Now that app-antivirus/clamav pulls in acct-{group,user}/clamav we have a problem with amavisd-new integration. Amavisd-new uses clamd as it's antivirus scanner, however the temporary directories under /var/amavis/tmp/amavis* are set with permissions 750 (amavis:amavis). A possible solution is to append the amavis group to clamav so that clamav will have access to the files: # usermod -a -G amavis clamav This will not work as the clamav user/group ebuilds will clear the settings and it will fail. Maybe we should an amavis USE flag to acct-user/clamav that will replace the usermod call? Something like acct-user/git/git-0.ebuild.
Allowing the clamav daemon to read the files of everyone that it wants to perform virus scans for is not a great way to set things up, even though it has been the "default" in amavis for a while (the documentation just suggests this first and most prominently). I recommend you leave the groups alone, and have amavisd-new pass a file descriptor to clamdscan rather than telling it which file to scan: https://gitlab.com/amavis/amavis/issues/59
*** Bug 708734 has been marked as a duplicate of this bug. ***
Thanks Michael, I hope it gets to the official documentation.

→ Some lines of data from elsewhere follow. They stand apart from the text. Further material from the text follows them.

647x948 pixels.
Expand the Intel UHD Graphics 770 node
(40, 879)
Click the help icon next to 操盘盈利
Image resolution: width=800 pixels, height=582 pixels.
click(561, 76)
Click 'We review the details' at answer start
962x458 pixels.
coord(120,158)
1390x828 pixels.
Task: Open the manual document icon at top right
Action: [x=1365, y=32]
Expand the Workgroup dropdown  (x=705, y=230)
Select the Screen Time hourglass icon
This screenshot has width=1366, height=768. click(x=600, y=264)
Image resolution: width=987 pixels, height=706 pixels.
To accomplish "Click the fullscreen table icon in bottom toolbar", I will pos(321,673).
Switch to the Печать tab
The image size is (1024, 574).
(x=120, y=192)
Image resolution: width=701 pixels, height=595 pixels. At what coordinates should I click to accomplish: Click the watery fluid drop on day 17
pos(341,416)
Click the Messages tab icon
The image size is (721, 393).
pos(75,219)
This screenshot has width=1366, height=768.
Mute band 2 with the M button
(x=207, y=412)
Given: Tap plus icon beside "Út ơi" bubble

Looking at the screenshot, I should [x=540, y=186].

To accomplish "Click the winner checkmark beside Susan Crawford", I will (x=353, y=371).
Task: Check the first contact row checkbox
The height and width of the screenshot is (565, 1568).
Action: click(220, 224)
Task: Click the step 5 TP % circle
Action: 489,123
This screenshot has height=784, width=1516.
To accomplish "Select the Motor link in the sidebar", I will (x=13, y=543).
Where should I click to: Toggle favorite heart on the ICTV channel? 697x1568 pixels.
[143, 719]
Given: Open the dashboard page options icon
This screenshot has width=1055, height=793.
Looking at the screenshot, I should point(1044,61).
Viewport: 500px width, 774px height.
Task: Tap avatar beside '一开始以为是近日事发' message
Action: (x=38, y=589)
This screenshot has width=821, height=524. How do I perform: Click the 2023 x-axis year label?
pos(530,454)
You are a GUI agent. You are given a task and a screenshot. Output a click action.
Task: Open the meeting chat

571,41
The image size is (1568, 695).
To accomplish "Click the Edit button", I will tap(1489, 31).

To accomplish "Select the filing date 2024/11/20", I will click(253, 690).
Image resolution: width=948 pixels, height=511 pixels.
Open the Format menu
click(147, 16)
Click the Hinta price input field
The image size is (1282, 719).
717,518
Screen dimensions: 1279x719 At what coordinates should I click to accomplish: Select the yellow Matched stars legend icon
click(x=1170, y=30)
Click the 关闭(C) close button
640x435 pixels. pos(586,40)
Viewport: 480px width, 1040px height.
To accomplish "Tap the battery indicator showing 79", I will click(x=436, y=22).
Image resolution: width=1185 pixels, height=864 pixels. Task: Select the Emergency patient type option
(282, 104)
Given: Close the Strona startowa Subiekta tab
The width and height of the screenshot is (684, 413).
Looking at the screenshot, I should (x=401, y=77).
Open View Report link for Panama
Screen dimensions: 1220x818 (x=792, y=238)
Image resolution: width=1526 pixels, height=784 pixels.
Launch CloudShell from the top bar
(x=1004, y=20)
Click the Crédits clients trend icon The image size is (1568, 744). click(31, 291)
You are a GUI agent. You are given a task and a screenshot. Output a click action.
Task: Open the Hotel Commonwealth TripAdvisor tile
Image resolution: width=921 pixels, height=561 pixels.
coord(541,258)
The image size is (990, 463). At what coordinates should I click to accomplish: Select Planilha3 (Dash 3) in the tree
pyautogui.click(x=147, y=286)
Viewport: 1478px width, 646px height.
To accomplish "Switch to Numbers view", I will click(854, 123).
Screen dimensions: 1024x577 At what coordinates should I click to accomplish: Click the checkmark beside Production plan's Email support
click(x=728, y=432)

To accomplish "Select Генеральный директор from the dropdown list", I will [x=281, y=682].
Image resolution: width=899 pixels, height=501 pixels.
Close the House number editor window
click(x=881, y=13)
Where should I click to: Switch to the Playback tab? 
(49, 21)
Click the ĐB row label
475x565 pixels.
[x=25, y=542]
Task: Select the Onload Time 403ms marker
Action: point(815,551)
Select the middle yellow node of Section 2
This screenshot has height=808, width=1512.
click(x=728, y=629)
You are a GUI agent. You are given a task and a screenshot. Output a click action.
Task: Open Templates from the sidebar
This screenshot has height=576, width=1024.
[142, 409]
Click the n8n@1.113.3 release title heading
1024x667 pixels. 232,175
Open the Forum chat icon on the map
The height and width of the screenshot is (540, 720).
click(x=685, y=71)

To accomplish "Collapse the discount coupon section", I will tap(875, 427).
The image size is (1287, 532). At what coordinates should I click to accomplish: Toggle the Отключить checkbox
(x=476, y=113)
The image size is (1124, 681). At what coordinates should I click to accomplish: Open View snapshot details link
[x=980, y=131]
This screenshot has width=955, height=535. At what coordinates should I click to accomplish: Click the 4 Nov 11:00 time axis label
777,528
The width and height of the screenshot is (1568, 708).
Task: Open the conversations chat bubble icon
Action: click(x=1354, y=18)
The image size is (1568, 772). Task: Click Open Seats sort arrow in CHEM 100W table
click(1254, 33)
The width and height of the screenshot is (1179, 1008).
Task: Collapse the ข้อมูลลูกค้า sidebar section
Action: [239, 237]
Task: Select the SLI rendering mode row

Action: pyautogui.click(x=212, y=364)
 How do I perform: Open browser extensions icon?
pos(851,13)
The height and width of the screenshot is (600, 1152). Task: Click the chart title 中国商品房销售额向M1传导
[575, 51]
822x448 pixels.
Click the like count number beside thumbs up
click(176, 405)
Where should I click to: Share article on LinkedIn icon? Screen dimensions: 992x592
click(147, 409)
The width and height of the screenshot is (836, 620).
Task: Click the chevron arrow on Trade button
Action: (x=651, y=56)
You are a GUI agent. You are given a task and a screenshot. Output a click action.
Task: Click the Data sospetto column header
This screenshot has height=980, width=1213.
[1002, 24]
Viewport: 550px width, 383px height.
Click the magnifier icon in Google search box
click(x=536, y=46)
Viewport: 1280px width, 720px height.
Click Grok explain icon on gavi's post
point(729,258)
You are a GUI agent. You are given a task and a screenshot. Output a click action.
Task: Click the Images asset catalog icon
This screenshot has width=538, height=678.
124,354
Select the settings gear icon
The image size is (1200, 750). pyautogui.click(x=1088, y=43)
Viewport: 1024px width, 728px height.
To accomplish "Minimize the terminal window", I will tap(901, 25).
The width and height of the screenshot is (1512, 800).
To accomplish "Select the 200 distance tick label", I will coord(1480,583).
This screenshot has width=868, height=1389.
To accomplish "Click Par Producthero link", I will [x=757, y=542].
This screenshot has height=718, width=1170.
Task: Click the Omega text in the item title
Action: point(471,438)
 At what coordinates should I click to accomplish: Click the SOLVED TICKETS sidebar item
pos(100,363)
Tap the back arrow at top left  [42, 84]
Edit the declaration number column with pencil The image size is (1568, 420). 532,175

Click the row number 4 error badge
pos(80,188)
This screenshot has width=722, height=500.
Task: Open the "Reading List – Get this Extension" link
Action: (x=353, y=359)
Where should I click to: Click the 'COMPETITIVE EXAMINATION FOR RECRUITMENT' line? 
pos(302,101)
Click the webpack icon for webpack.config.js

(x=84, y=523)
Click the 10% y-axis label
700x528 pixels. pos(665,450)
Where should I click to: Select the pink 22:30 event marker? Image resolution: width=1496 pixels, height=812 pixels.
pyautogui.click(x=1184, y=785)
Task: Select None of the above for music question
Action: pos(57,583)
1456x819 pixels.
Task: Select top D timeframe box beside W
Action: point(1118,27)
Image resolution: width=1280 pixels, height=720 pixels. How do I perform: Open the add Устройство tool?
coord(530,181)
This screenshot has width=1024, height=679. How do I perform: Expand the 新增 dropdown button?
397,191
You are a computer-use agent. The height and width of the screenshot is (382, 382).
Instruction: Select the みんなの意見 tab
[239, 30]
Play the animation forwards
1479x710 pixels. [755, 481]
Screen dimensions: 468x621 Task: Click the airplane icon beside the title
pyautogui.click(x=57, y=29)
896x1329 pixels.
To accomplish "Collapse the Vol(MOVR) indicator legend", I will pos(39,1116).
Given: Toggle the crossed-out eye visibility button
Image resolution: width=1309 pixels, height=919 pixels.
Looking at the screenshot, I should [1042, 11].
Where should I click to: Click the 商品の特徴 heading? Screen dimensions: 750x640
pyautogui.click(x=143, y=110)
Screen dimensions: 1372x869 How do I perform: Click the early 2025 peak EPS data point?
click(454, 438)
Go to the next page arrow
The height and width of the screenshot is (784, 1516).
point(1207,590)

Addressed in https://gitlab.com/amavis/amavis/-/merge_requests/37 which needs just one more approval.
I just mergend Michael's changes to both documentation and example configuration into Amavis' repository (https://gitlab.com/amavis/amavis/-/merge_requests/38). Thank you for your work, Michael.
This is done I think. In the future, people will see the easy option first in amavisd.conf.